Copy task for the material below: print the line with "The width and height of the screenshot is (960, 720)." and every line after it to the end, exactly as written, without the pictures.

Data for this task -
—————
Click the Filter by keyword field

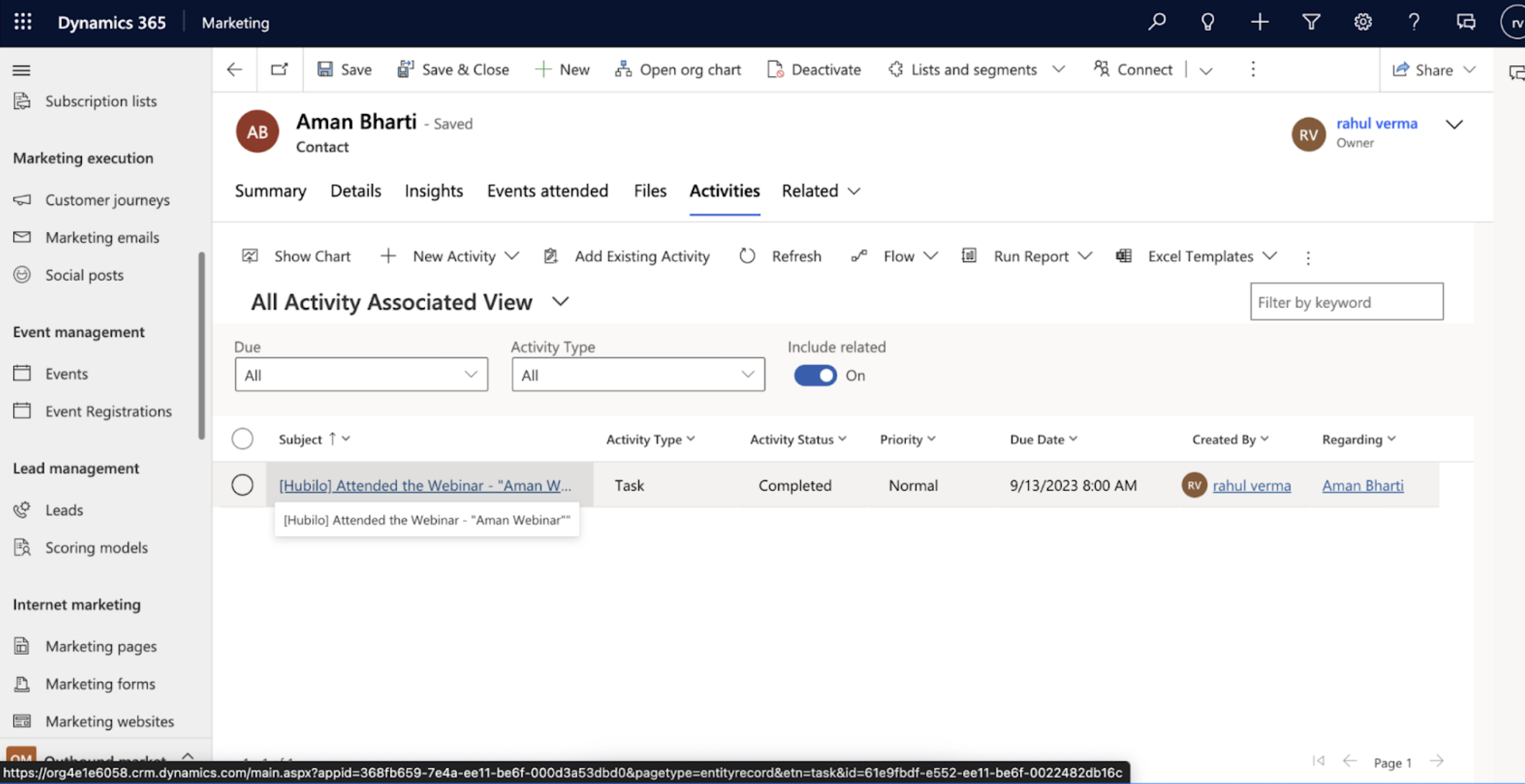click(x=1346, y=302)
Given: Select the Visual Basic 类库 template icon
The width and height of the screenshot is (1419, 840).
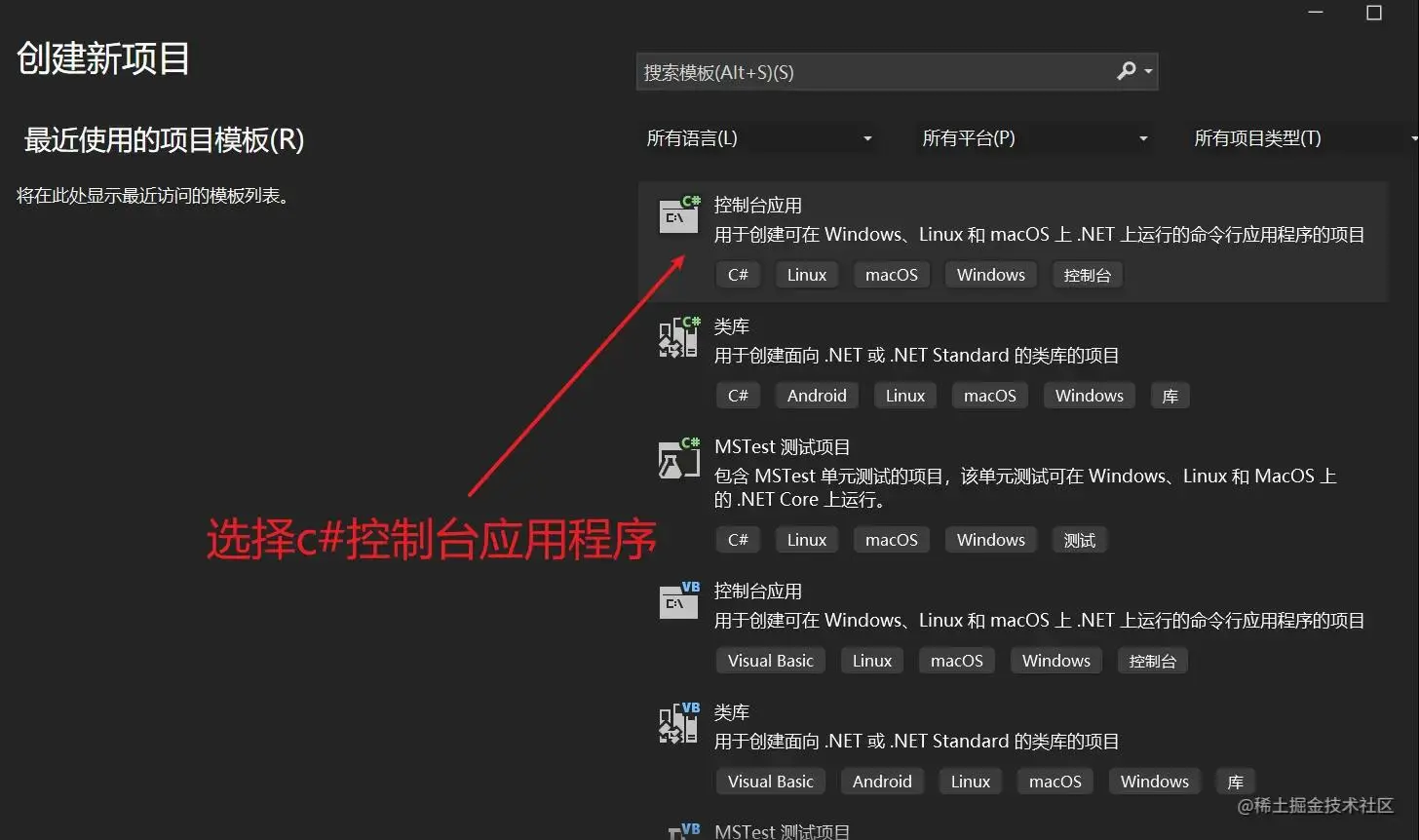Looking at the screenshot, I should (x=677, y=723).
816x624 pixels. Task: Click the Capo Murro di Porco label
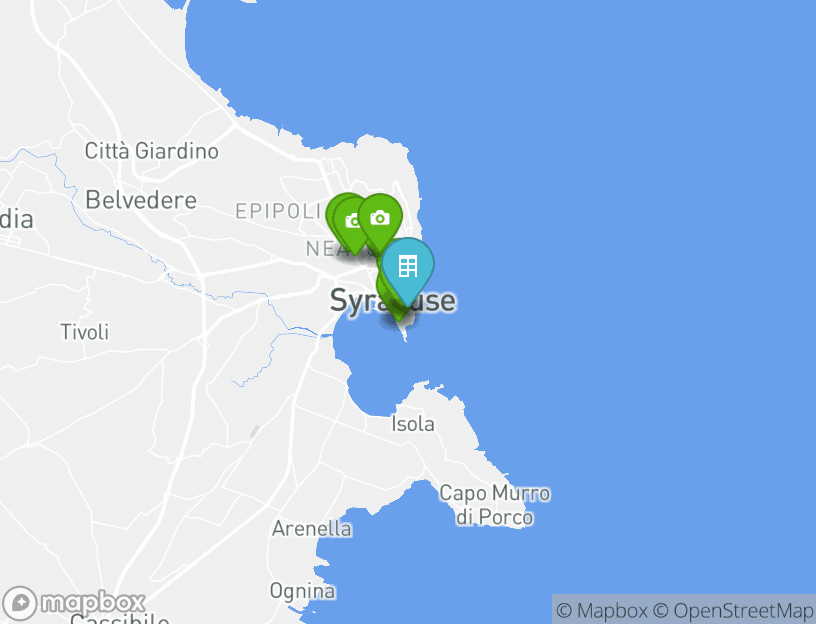[x=494, y=505]
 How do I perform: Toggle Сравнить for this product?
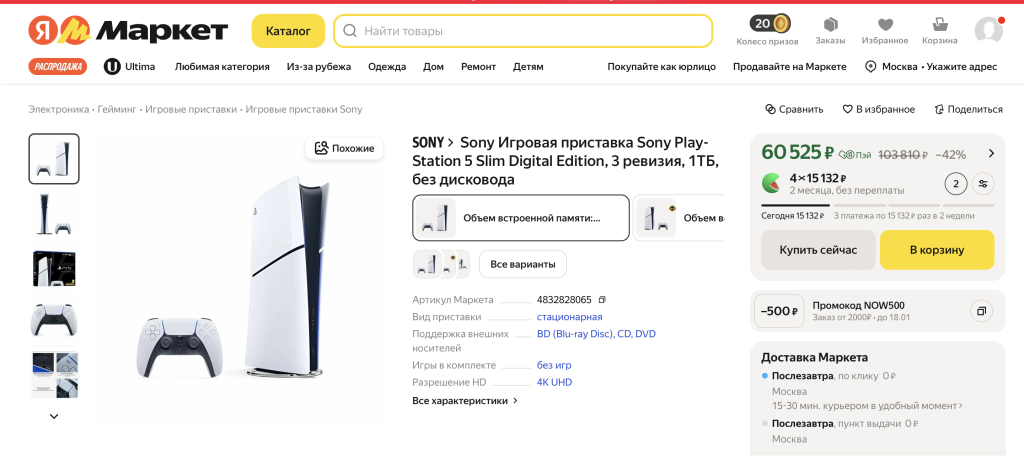[794, 109]
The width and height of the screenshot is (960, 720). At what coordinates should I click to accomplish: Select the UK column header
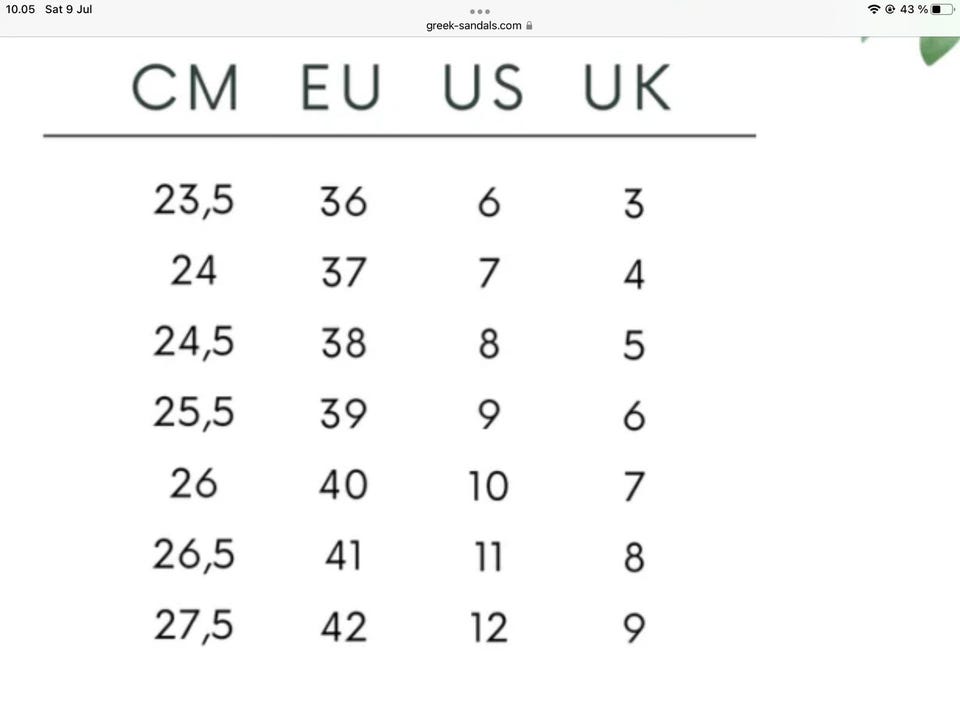(x=627, y=88)
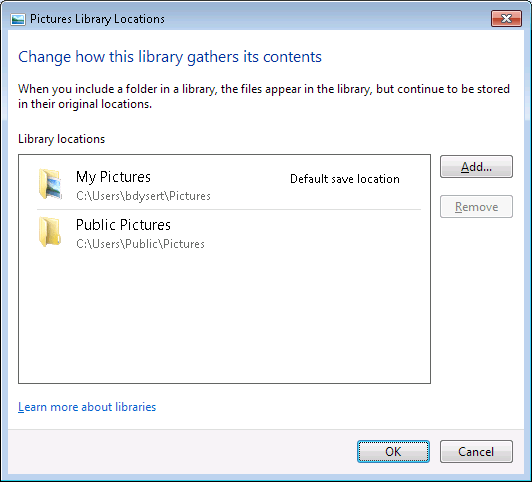Image resolution: width=532 pixels, height=482 pixels.
Task: Click the description paragraph about included folders
Action: coord(264,96)
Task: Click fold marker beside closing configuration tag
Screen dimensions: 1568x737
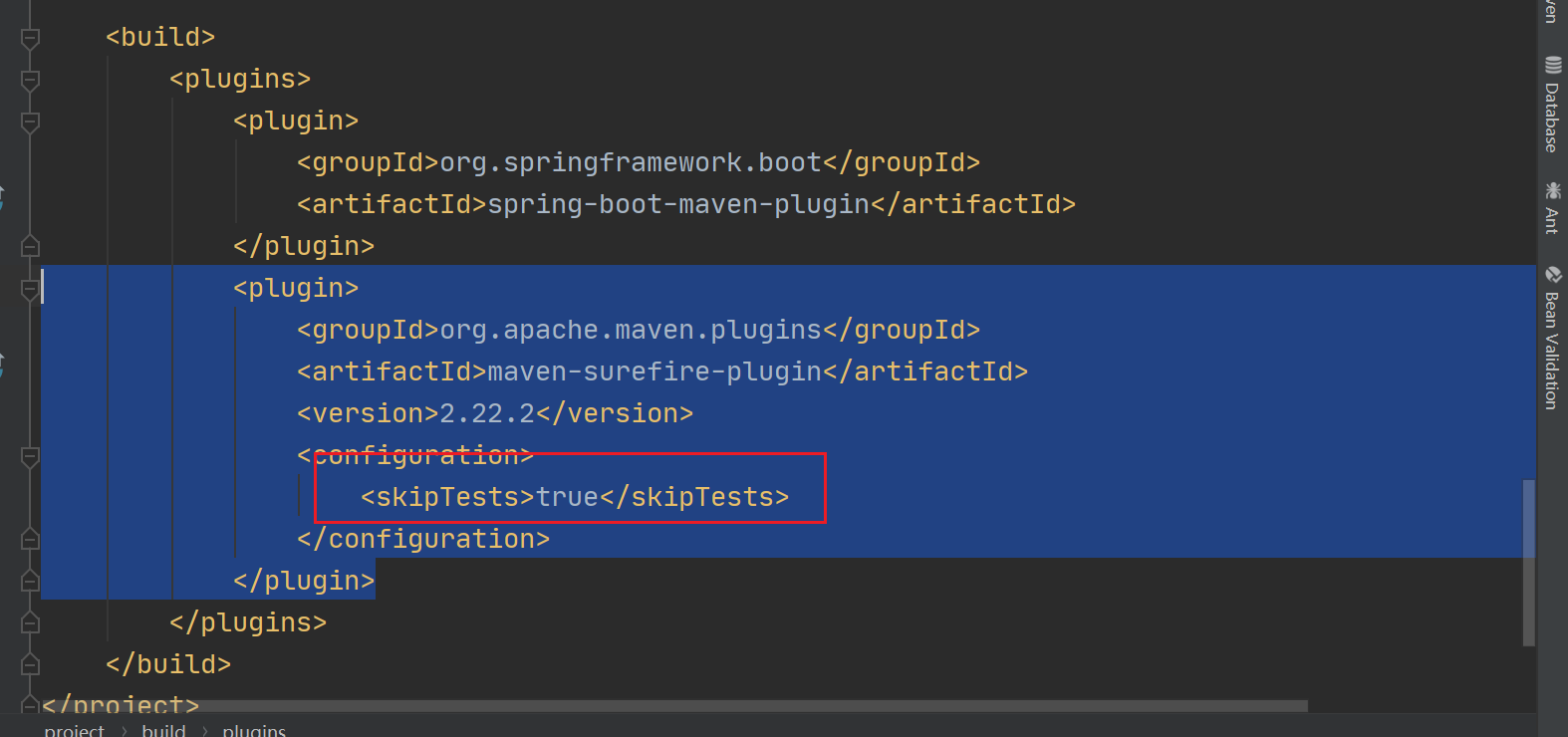Action: point(30,540)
—————
Response for this exercise -
The width and height of the screenshot is (960, 720). At what coordinates should I click to accomplish: Select the UK column header
(x=627, y=88)
Image resolution: width=532 pixels, height=482 pixels.
Task: Click the description paragraph about included folders
Action: coord(264,96)
Task: Click fold marker beside closing configuration tag
Screen dimensions: 1568x737
Action: point(30,540)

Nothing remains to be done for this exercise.